SELECTED EXTRACT:

Supportive: You can project yourself as an authentic brand that’s generous with its expertise by anticipating users’ questions and telling them things they didn’t know. But first, you have to make sure you understand your users’ information needs.

Specialist: Your content must come from within your information niche – the intersection between your domain expertise and your users’ content needs and interests.

Sustainable: You need a publishing process in place that allows you to generate ideas, populate an editorial calendar, and create relevant, effective content on a sustainable basis.

TOWARDS A CONTENT MARKETING STRATEGY

TOWARDS A CONTENT MARKETING STRATEGY

To create engaging, shareable, search-friendly content on a sustainable basis, you need a publishing plan that addresses key questions like these:

Goals and audience

  • What are the goals for your content? How do these support your overall business goals?
  • Who is creating content for? What are our audience’s content needs?
  • What do we want our content to focus on? What are our messaging priorities?

Production and distribution

  • What’s a realistic frequency for the creation and publishing of new content?
  • What content channels can we use? How can we rank their importance regarding our goals and our audiences?
  • Where can we source content? What internal resources do we have? How much of our content creation needs to be outsourced?
  • Who are our subject matter experts? Do they have time to create content, or are there other ways we could share gather their insights (e.g., by interviews)?
  • How can we make our content go further? Do we have existing content assets that could be reused?
  • What’s our quality control and governance process? Ideas and creation
  • Can we break the content down into thematic areas and content types?
  • What content do we create for which channel?
  • Howe, do we segment content by an audience?
  • What are the seasonal triggers and opportunities for our content? How can we make sure we are set up to respond to ad-hoc local content opportunities?

Measurement

  • How can we measure the effectiveness of our content? Of all the available metrics, which ones are most relevant to us? Which metrics can we technically support? And how can we use metric data to improve content over time?

Content marketing has emerged then to reach people who are continually looking for information, entertainment, or help. Brands can use content marketing to pull people who aren’t necessarily interested in a specific product but instead meet a need-state behind the product purchase.

There are many standout examples of content marketing. These include L’Oreal, which has Makeup.com – a site that talks about style and beauty issues without overtly pushing L’Oreal’s product line; General Mills offers dieting advice and tips at Tablespoon.com; Red Bull has created Red Bulletin – a high-octane magazine for thrill-seekers and sports fanatics; American Express has created Open Forum – a portal of helpful articles which cover issues faced by small business owners.

DATASET RECORDS:
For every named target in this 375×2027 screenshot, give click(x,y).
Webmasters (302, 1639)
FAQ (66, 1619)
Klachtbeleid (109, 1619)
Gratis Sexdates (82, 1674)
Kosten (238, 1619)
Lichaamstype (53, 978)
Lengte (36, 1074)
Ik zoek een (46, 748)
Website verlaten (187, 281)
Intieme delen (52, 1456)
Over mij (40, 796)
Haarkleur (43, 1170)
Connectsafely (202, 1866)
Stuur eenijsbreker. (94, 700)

TRY IT:
Please copy the content marketing text word for word, everything from "Measurement" down to "the product purchase.". These records have no connection to the content marketing text.

TASK RESPONSE:
Measurement

  • How can we measure the effectiveness of our content? Of all the available metrics, which ones are most relevant to us? Which metrics can we technically support? And how can we use metric data to improve content over time?

Content marketing has emerged then to reach people who are continually looking for information, entertainment, or help. Brands can use content marketing to pull people who aren’t necessarily interested in a specific product but instead meet a need-state behind the product purchase.